Manufacturing Industry
Tower seeks to build 2d Israel facility
Electronic News, Oct 27, 1997 by Peter Brown
Migdal Haemek, Israel--Tower Semiconductor is currently "engaging in serious discussions with the Israeli government" to build its second manufacturing facility designed to ensure the longevity of the company, co-CEO of Tower Yoav Nissan-Cohen revealed to Electronic News.
Dr. Nissan-Cohen said Tower wants to develop a new facility quickly in order to guarantee capacity for its current customers and customers it is in discussions with. Tower also wants to move to a 0.25- and 0.18-micron manufacturing process in order to retain these customers as they move to deep submicron designs, he added.
Tower is also in discussion with other governments outside of Israel to bring a fab on-line in case the discussions with the Israeli government fall through. "We may end up having to go outside of Israel but we prefer not to," said Dr. Nissan-Cohen. "The company wants to do this for sure and soon. It will be of crucial importance for the company to get another fab on-line for longevity reasons. And I don't think that's possible with our existing facility." Dr. Nissan-Cohen declined to comment as to time frames for breaking ground on a second facility.
New Facility Needed
According to Bill McClean, president of IC Insights, a market research firm based in Scottsdale, Ariz., in order for Tower to start manufacturing devices on a 0.25- and 0.18-micron process, the company is going to need a new facility. Mr. McClean said most pure-play foundries--such as a TSMC or Chartered Semiconductor--have the ability to scale down to 0.18 or 0.25-micron in their current facilities; however, Tower with its old fab does not have that luxury.
"If they do decide to build a facility starting say in the next few months, then we are probably talking volume production in the mid-1999 or 2000 time frame and it will probably go to 12-inch wafers," said Mr. McClean. "This wouldn't be a bad time for the company to begin large-size wafers, especially if they have this flash process and keep gathering customers. They will also need a deep submicron large wafer facility to compete with these other foundries going forward."
Another factor pushing this drive for a second facility is Tower's development of embedded flash memory for its OEMs. Last week, Tower signed an agreement with Israeli start-up Saifun Semiconductor to deliver ultra high-density embedded flash memory up to 128 megabits utilizing a 0.5-micron CMOS process. Tower claims this is twice the density of Intel's 64-megabit StrataFlash.
"Rather than playing a vanilla foundry we are becoming a specialized foundry with specific expertise in embedded non-volatile memories," said Mr. Nissan-Cohen. "We are determined to be a market leader and you can not do this without good flash technology. We already have embedded EPROM processes and they work very good for us, but it is not good enough for the future of the market."
According to Mr. McClean, the investment in flash has to be for long term growth and differentiation with the market as sluggish as it has been in recent months following the DRAM memory downturn.

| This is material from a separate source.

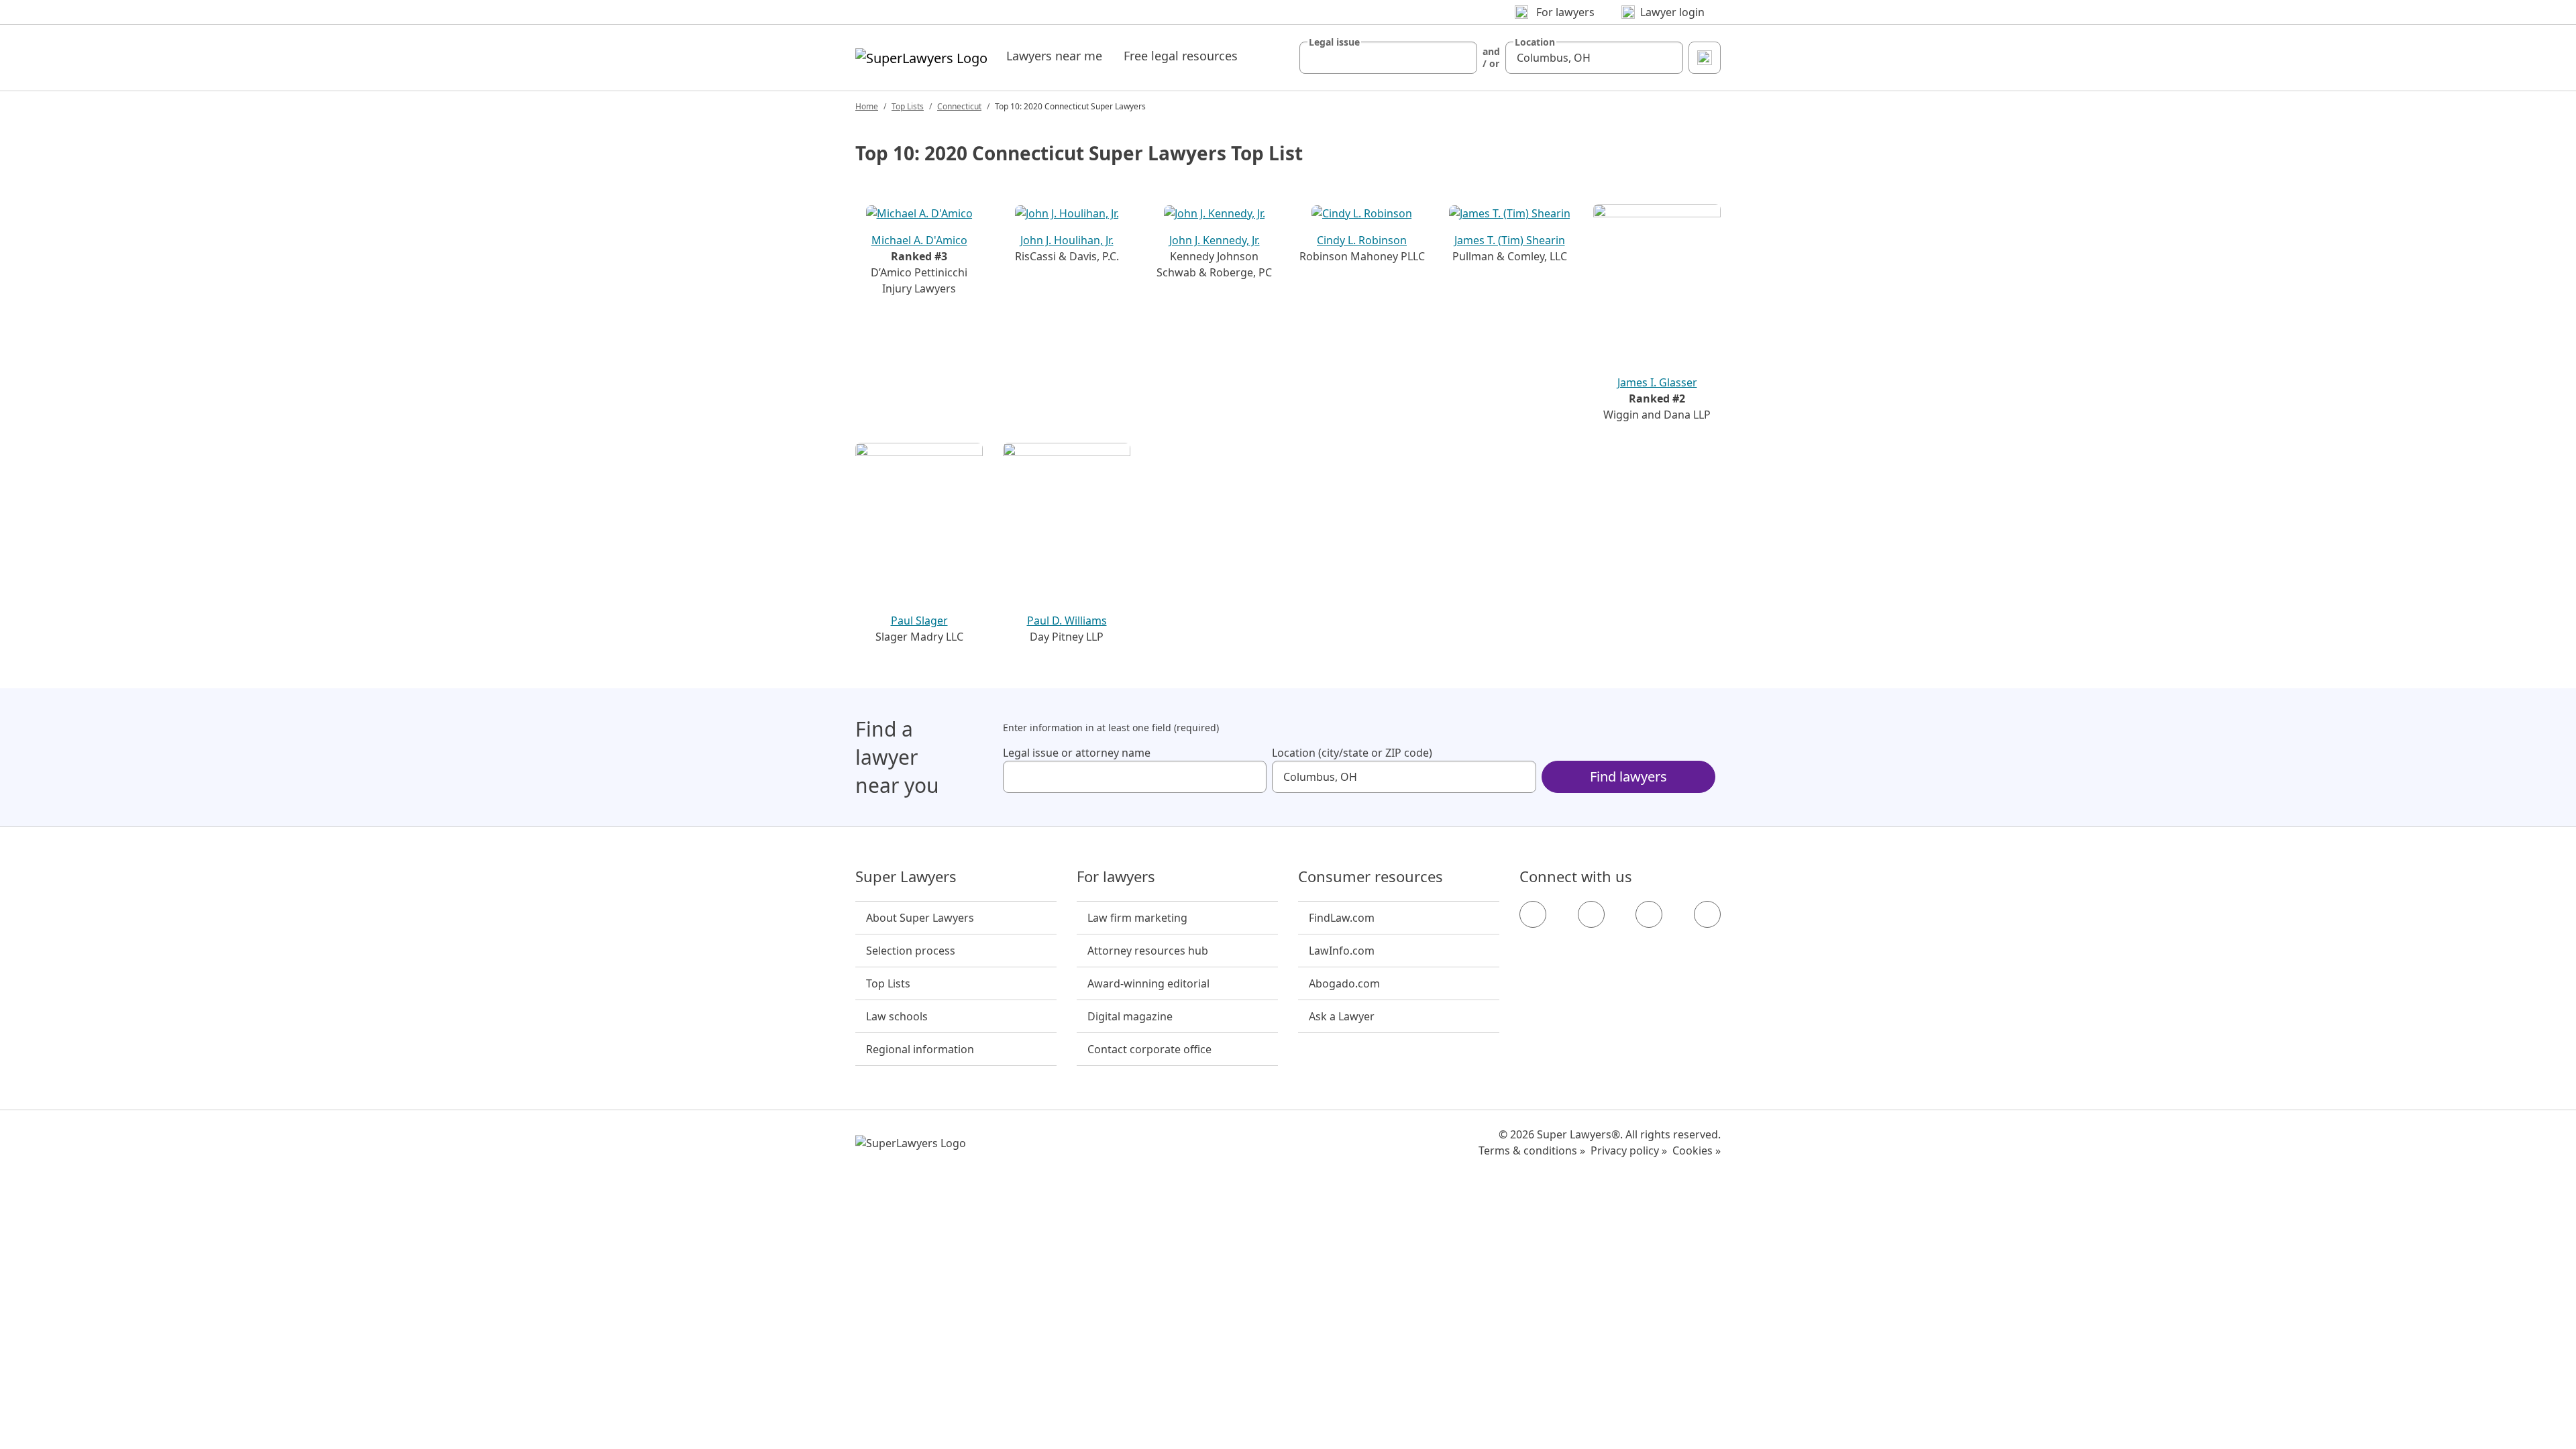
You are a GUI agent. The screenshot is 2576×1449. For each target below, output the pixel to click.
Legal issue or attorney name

"Foundries are becoming like ASIC vendors, the more capabilities you have the more customers you have and obviously having on-chip flash is a way to differentiate yourself from the TSMCs and UMCs of the world," Mr. McClean said.
Under terms of the agreement with Saifun, Tower has an equity position in Saifun as well as a Tower executive sitting on the company's board of directors. The agreement with Saifun is for 10 years.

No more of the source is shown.